• [Exercises to complete]:
1. Copy the stretch of the SU intoxication article from "As many students" through "being dangerously drunk." word for word.
2. Answer these questions from the article on student intoxication at SU:
(a) Which office does Pamela Peter direct?
(b) What blood alcohol content did one hospitalized student have?
(c) According to John Sardino, at what times of the semester is the problem especially bad?

As many students are taken to emergency room for intoxication, SU says specific information is unavailable
Hannah Malach | Staff Writer
Almost a year after a report to the Syracuse University Senate revealed that ambulances were taking several students per week to the emergency room because of alcohol problems, concrete data on the number of students who are hospitalized for intoxication is still unavailable.
Last March, Pamela Peter, the director of the Office of Student Rights and Responsibilities, reported to the University Senate’s student life committee that ambulances were taking about a dozen students a week to the emergency room for being dangerously drunk.
Additionally, the committee in October released a report based on the March briefing.
“The number of students that were transported to the hospital because of alcohol intoxication ranged somewhere in the high 200s, with an average of 10-12 transports weekly,” the report from the Committee on Student Life stated. “With over 2 months left of classes, this number approached the total number of transports that were reported in the full 2014-2015 academic year.”
Despite the report being released, specific and current numbers on just how many students have been hospitalized for being intoxicated are still unavailable, Peter said.
Peter told The Daily Orange in April of last year she thought dangerous drinking was on the rise at SU.
“The earlier reports were just numbers,” Peter said in a recent interview. “They didn’t say anything. I’m putting together information that will say something and explain what those numbers mean and what we’re seeing with student behavior, how student behavior is or is not changing.”
John Sardino, associate chief of SU’s Department of Public Safety, recently said over-intoxication is indeed a serious issue on campus. He said 10 to 12 ambulance trips a week for over-intoxication undersells the problem, particularly at the beginning and end of a semester.
“It’s pretty scary when I look at the reports … and see that we’ve had 12, 14, 15 students transported to the hospital over a two-day period because of alcohol poisoning,” Sardino said.
The student life committee report stated that several students taken to the hospital last year had more than 0.3 percent in blood alcohol level, including one student who had a blood alcohol content of 0.37 percent. BAC levels above 0.3 percent are life-threatening, according to the National Institute on Alcohol Abuse and Alcoholism.

• [Data extracts]:
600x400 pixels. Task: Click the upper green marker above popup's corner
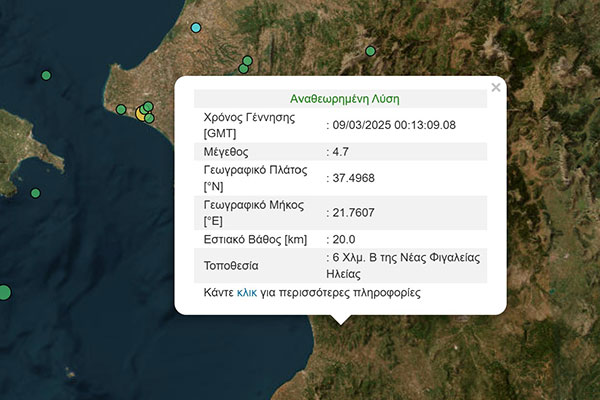point(247,62)
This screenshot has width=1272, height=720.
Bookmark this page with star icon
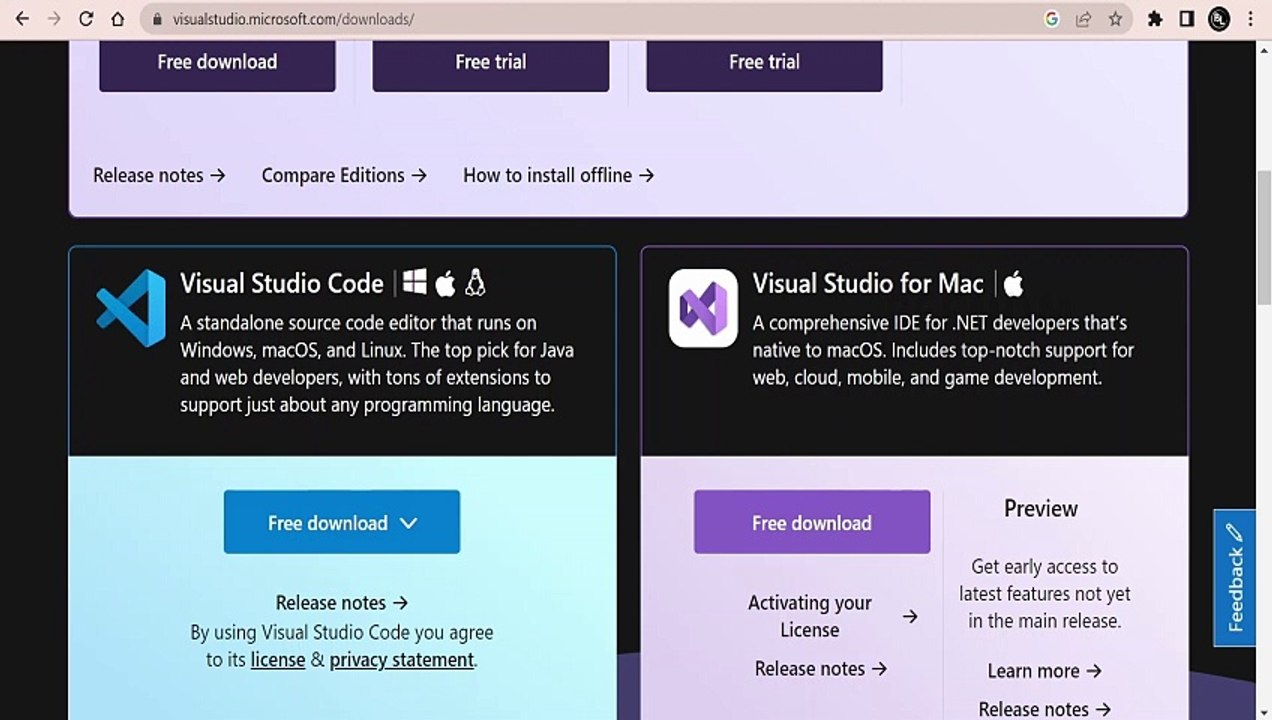pyautogui.click(x=1115, y=19)
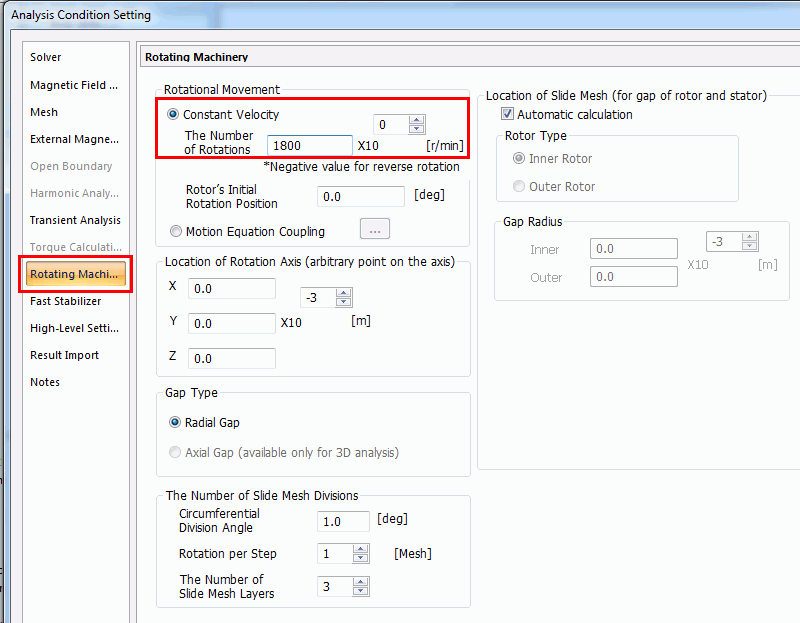This screenshot has height=623, width=800.
Task: Increase Rotation per Step value
Action: click(x=360, y=549)
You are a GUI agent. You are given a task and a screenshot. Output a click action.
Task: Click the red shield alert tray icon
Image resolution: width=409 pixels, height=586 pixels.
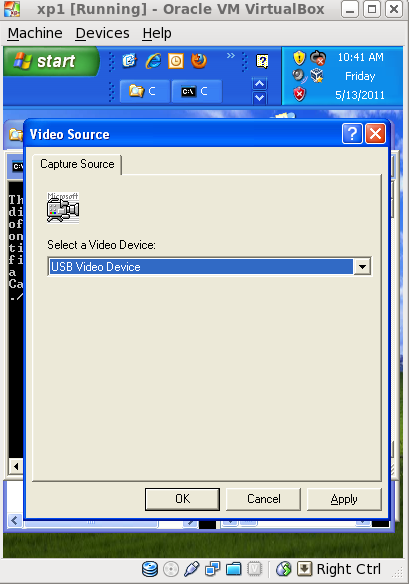(299, 94)
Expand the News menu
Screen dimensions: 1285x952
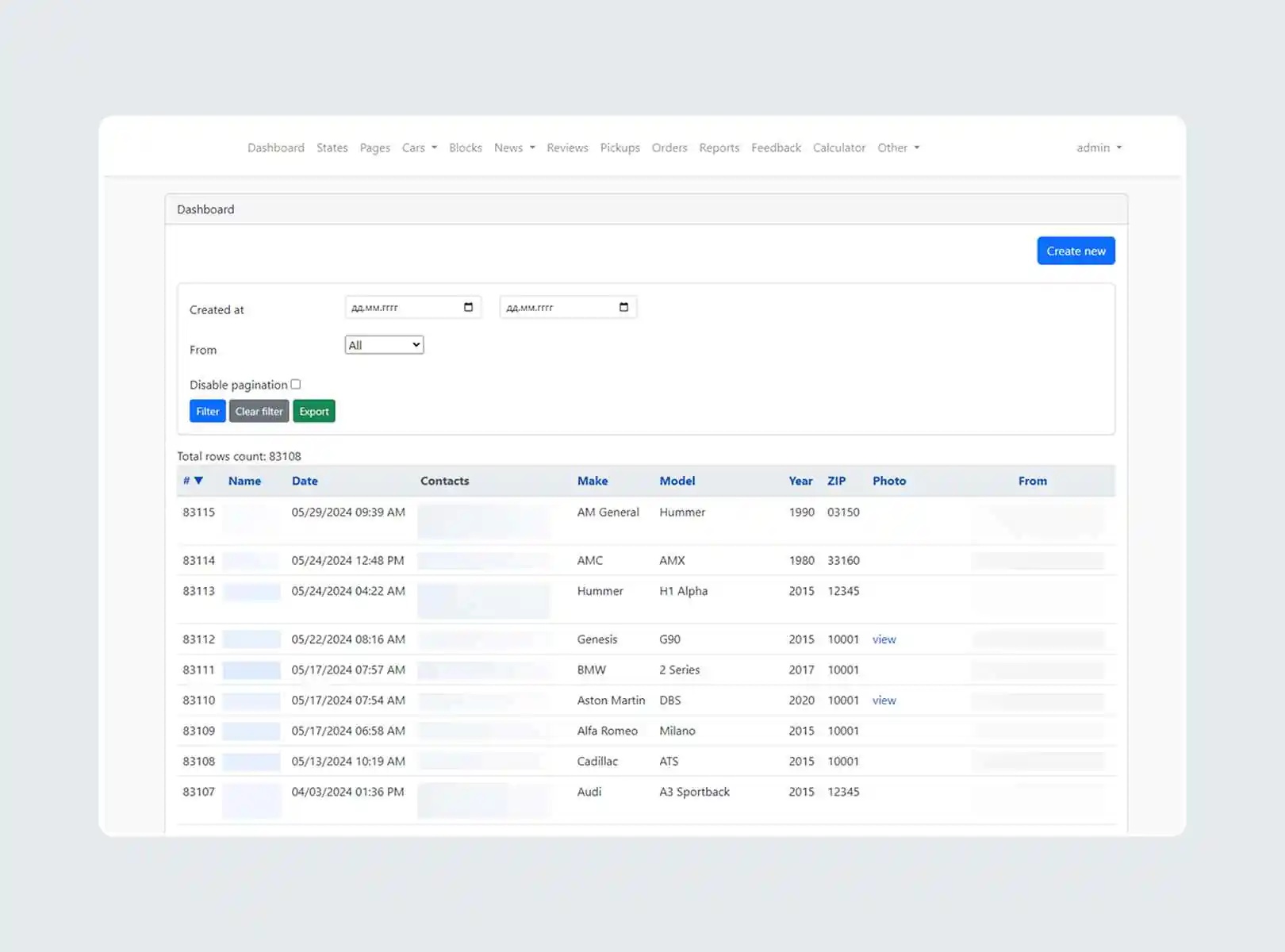514,148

• [Task responses]:
1.
As many students are taken to emergency room for intoxication, SU says specific information is unavailable
Hannah Malach | Staff Writer
Almost a year after a report to the Syracuse University Senate revealed that ambulances were taking several students per week to the emergency room because of alcohol problems, concrete data on the number of students who are hospitalized for intoxication is still unavailable.
Last March, Pamela Peter, the director of the Office of Student Rights and Responsibilities, reported to the University Senate’s student life committee that ambulances were taking about a dozen students a week to the emergency room for being dangerously drunk.

2.
(a) The Office of Student Rights and Responsibilities
(b) 0.37 percent
(c) The beginning and end of a semester